Text block:
Innovative Kidney Care Models Generate Tremendous Savings

Innovative Kidney Care Models Generate Tremendous Savings

Chronic kidney disease (CKD) imposes a large burden on patients and families and the US healthcare system as well. Approximately one out of seven US adults has CKD. In 2019, Medicare fee-for-service beneficiaries with CKD had an all-cause mortality being twice as high as that of those without CKD and accounted for one-fifth of the annual total Medicare fee-for-service spending or $87 billion. 

Pioneered by Dialysis Clinic, Inc.––a Nashville-based nonprofit––through its subsidiary REACH Kidney Care, CKD management has been greatly improved, particularly in four key performance areas: preemptive kidney transplant, home dialysis, use of permanent access at hemodialysis initiation, and avoidance of inpatient dialysis initiation. 

In 2018, we published a simulation study in the Journal of the American Society of Nephrology to quantify potential savings if an innovative kidney care model similar to REACH Kidney Care had been implemented nationwide. We used a set of simulation parameters primarily derived from the REACH Kidney Care model and found that improving CKD management for Stages 3 to 5 patients would have had generated an annual savings of $1.4 billion in the year 2015 (2016 US dollars). 

In the last several years, innovative kidney care models have been adopted by additional private enterprises, e.g., Cricket Health, Monogram Health, Somatus, and Strive Health. As illustrated in the figure, in each of the key performance areas, all these companies have exceeded our expectations reflected in the “Parameters in Our 2018 Simulation.” For example, REACH Kidney Care reported a preemptive kidney transplant rate of 7% among incident end-stage renal disease (ESRD) patients, higher than the 6% used in the simulation under a hypothetical program. 

Similarly, we assumed 43% of incident ESRD patients had a permanent access at dialysis initiation––a fistula or graft––but among the three companies reporting such data, all have achieved a higher rate, ranging from 45% at Monogram Health to 71% at REACH Kidney Care, whereas the 2019 national average was only 18%.

Things to do:
1/ Return the portion of the kidney care passage between "Similarly, we assumed" and "was only 18%.", inclusive.
2/ Answer these questions using the kidney care passage:
(a) About how many US adults have CKD?
(b) In which journal was the 2018 simulation study published?
(c) What was the 2019 national average for permanent access at dialysis initiation?
3/ List the key performance areas in which the kidney care passage says CKD management has been greatly improved.
The entries that come next are separate material with no connection to the kidney care passage.

Record extracts:
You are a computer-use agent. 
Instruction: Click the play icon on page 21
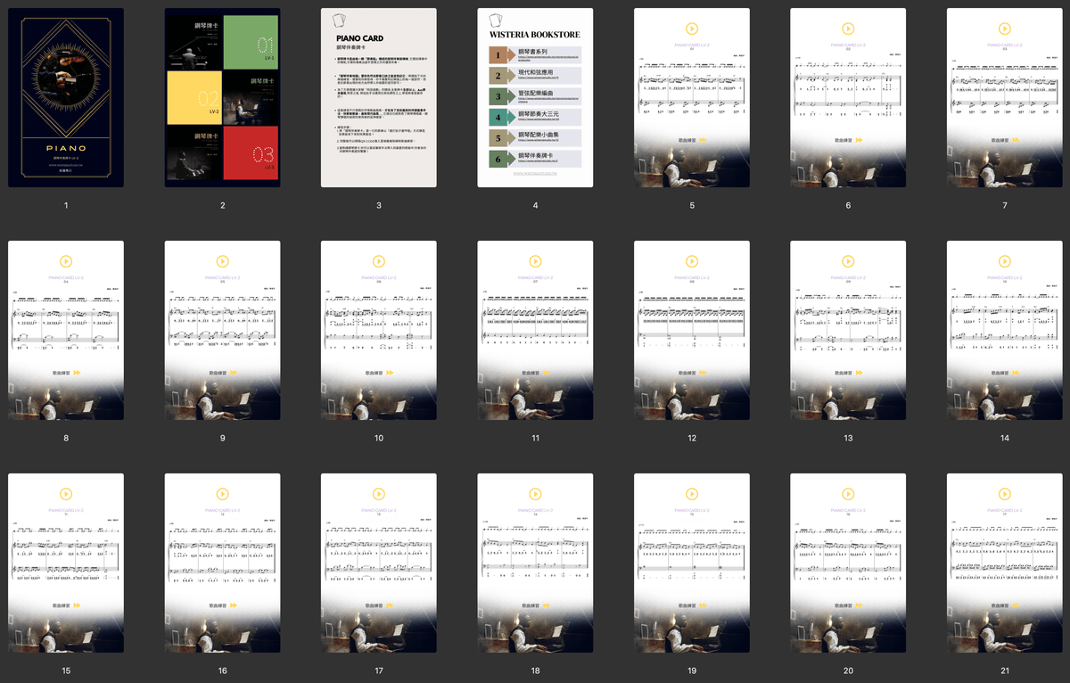(x=1004, y=494)
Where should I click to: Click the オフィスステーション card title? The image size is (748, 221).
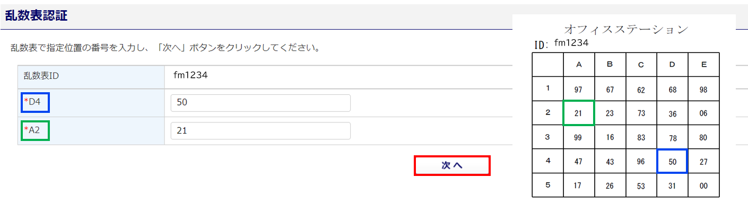(626, 29)
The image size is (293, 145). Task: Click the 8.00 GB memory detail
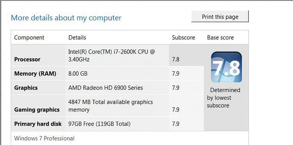78,74
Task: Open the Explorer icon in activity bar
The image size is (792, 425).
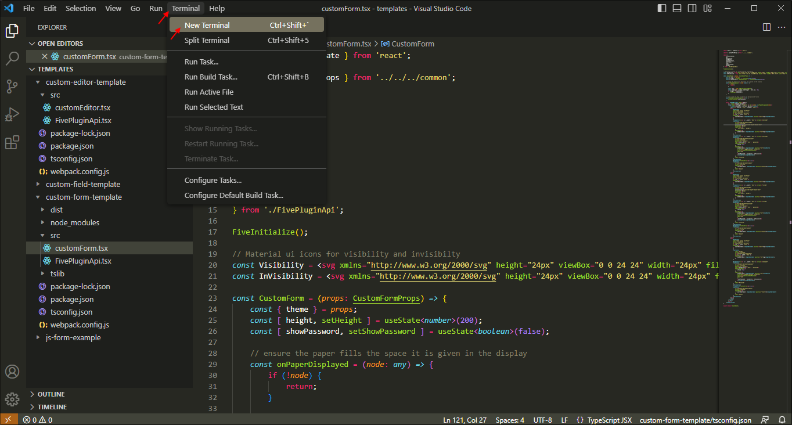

Results of the tasks:
1/
Similarly, we assumed 43% of incident ESRD patients had a permanent access at dialysis initiation––a fistula or graft––but among the three companies reporting such data, all have achieved a higher rate, ranging from 45% at Monogram Health to 71% at REACH Kidney Care, whereas the 2019 national average was only 18%.

2/
(a) Approximately one out of seven.
(b) The Journal of the American Society of Nephrology.
(c) 18%.

3/
- Preemptive kidney transplant
- Home dialysis
- Use of permanent access at hemodialysis initiation
- Avoidance of inpatient dialysis initiation